Asymptotic Boundary Shrink Control with Multi-robot Systems
This addresses the challenge of scalable and practical environmental cleanup for marine spills, though it appears incremental as it builds on existing multi-robot systems with specific improvements.
The paper tackles the problem of large-scale marine spill coverage using autonomous robots by proposing an asymptotic boundary shrink control strategy that enables collective coverage with local vision sensors and avoids inter-robot collisions, validated through simulations to show convergence, spill clearance rate, and operation under limited ranges.
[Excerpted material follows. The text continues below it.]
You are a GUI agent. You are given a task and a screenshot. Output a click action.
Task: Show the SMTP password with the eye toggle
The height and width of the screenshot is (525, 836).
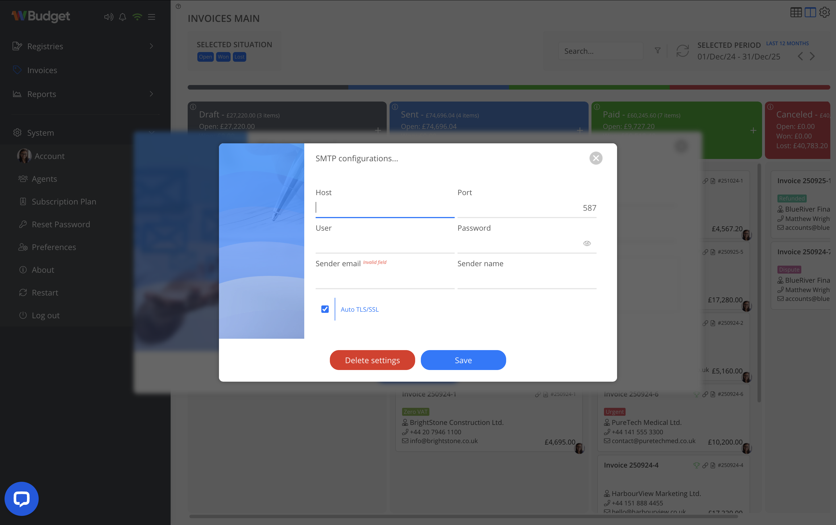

Harmful marine spills, such as algae blooms and oil spills, damage ecosystems and threaten public health tremendously. Hence, an effective spill coverage and removal strategy will play a significant role in environmental protection. In recent years, low-cost water surface robots have emerged as a solution, with their efficacy verified at small scale. However, practical limitations such as connectivity, scalability, and sensing and operation ranges significantly impair their large-scale use. To circumvent these limitations, we propose a novel asymptotic boundary shrink control strategy that enables collective coverage of a spill by autonomous robots featuring customized operation ranges. For each robot, a novel controller is implemented that relies only on local vision sensors with limited vision range. Moreover, the distributedness of this strategy allows any number of robots to be employed without inter-robot collisions. Finally, features of this approach including the convergence of robot motion during boundary shrink control, spill clearance rate, and the capability to work under limited ranges of vision and wireless connectivity are validated through extensive experiments with simulation.